WHAT TO PRODUCE:
Rewrite the lines of data as a numbered list with blank lines omitted, starting at the line that contains "Image resolution: width=939" and ending after the line that contains "will [x=188, y=480].".

(Interface element records)
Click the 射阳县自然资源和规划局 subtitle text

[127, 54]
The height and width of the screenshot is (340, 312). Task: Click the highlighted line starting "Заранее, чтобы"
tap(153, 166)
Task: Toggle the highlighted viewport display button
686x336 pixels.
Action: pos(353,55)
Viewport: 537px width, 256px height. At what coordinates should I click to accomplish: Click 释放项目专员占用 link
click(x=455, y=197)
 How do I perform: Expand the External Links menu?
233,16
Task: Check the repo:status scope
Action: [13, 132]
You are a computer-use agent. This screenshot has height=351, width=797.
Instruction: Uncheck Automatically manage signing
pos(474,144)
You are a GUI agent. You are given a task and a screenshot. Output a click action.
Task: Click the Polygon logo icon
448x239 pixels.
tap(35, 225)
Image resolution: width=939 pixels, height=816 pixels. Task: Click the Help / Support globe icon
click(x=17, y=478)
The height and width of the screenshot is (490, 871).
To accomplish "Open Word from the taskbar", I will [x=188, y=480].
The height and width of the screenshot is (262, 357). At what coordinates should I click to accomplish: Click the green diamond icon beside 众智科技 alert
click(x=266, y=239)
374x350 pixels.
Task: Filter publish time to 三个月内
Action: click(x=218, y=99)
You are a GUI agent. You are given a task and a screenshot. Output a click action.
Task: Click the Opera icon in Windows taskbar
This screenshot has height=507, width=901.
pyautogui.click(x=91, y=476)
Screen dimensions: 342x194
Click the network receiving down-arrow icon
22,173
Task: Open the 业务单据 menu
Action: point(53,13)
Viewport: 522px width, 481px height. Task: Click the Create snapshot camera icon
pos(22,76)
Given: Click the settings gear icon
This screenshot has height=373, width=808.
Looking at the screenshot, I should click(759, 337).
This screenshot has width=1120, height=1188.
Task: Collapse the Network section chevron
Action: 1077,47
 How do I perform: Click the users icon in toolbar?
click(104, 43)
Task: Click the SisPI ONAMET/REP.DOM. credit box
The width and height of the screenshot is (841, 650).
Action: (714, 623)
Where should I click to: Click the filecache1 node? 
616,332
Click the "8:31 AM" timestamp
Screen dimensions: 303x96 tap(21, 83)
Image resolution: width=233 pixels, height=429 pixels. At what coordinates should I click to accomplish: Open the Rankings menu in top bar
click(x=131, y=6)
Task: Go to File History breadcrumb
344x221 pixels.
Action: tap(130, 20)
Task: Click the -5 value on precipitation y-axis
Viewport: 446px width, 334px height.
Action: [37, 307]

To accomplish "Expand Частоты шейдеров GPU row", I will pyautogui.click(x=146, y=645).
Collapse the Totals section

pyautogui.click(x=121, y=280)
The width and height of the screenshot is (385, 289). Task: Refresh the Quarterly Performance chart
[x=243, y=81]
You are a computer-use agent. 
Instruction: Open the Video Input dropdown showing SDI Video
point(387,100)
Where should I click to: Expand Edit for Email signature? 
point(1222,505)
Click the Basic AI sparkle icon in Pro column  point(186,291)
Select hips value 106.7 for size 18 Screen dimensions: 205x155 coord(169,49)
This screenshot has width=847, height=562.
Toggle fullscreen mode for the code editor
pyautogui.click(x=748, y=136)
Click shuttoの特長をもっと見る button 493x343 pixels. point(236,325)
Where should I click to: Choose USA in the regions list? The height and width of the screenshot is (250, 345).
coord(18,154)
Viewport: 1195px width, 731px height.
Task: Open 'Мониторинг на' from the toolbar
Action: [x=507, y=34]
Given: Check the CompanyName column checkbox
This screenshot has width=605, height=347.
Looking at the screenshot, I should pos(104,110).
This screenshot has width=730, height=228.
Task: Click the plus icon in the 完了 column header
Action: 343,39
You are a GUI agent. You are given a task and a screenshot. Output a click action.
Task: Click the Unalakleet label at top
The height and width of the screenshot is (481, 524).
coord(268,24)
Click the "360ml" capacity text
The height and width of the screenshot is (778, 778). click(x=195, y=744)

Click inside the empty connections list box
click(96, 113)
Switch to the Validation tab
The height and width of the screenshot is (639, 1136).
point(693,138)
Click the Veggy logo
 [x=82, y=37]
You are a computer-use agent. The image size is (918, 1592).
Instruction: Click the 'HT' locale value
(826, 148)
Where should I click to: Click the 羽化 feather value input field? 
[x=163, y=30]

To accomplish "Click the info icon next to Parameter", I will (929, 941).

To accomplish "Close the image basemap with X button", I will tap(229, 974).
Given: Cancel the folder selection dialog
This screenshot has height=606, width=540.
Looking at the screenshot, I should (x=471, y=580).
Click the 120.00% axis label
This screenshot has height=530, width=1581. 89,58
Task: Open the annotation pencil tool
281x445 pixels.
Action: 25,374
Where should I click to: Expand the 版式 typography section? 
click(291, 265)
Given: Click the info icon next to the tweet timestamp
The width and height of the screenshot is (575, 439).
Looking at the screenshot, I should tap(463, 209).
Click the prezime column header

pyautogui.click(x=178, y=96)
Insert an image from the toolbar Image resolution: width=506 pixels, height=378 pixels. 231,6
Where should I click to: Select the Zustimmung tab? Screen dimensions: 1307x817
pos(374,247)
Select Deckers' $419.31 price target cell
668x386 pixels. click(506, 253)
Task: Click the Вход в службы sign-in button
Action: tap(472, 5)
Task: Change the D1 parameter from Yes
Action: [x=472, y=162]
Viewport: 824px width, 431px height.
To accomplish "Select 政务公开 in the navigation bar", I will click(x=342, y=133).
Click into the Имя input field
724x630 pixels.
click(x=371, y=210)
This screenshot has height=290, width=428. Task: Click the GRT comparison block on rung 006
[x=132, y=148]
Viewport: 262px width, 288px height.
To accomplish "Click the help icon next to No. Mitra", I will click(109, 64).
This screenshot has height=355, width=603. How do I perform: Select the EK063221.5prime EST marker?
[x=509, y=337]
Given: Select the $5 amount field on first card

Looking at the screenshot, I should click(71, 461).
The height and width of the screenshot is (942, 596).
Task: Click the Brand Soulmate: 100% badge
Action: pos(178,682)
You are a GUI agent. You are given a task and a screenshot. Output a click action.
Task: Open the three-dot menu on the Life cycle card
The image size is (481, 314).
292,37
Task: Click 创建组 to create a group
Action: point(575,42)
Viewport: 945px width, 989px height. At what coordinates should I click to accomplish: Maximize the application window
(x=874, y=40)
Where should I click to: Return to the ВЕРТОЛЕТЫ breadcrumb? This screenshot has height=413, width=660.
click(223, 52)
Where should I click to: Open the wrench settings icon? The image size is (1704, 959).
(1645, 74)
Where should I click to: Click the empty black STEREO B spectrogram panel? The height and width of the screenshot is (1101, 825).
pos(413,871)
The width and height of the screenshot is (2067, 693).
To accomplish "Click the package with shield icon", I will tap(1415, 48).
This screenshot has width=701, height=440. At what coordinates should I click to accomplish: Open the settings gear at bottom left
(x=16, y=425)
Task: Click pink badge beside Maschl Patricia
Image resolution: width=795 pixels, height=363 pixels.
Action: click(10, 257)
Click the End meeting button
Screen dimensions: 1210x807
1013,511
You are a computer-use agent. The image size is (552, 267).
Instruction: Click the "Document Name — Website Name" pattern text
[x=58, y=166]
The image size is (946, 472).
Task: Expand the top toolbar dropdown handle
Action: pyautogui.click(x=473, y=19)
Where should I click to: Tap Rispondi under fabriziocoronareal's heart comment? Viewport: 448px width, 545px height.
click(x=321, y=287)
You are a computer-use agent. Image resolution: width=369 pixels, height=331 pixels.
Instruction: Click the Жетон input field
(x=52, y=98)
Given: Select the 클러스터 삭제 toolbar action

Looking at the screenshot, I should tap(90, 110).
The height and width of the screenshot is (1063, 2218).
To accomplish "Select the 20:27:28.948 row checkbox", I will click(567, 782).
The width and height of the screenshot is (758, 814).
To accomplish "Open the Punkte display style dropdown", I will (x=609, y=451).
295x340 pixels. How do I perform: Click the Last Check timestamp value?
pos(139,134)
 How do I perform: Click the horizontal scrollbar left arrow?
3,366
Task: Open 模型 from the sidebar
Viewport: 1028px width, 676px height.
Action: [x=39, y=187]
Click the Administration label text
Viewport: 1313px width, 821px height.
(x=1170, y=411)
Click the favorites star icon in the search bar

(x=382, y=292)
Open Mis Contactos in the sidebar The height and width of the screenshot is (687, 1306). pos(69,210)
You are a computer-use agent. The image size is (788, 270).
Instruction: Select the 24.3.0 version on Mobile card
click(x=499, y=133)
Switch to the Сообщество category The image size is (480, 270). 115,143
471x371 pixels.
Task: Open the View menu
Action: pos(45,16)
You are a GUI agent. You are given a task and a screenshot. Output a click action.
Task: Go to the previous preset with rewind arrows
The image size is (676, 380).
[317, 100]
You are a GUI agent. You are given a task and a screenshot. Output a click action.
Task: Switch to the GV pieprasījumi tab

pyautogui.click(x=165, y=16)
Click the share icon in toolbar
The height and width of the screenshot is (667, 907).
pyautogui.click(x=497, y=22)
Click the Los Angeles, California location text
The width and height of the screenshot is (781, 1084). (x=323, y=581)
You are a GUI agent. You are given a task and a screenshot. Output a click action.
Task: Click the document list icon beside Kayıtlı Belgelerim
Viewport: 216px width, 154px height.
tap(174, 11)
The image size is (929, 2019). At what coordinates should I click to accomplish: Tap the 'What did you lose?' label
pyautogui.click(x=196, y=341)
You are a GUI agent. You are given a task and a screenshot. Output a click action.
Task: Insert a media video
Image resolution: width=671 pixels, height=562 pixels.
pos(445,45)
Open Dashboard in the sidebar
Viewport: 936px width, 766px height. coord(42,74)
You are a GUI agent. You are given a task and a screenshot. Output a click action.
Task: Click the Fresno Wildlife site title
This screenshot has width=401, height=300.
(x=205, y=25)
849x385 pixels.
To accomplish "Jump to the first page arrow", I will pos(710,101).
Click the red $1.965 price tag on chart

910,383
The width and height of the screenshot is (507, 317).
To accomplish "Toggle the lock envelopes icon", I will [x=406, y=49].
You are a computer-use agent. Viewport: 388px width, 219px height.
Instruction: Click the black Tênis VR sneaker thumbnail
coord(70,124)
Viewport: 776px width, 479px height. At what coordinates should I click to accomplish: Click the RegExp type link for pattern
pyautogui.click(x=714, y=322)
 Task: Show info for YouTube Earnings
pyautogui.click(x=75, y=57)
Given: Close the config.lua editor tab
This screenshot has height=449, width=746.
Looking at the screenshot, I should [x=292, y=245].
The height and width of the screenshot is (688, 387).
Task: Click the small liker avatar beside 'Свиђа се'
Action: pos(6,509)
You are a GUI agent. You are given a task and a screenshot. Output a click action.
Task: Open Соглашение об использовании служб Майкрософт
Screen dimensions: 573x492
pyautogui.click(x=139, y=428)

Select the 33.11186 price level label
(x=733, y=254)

CORRECT RESULT:
1. Image resolution: width=939 pixels, height=816 pixels. Task: Click the Help / Support globe icon
2. click(x=17, y=478)
3. The height and width of the screenshot is (490, 871).
4. To accomplish "Open Word from the taskbar", I will [x=188, y=480].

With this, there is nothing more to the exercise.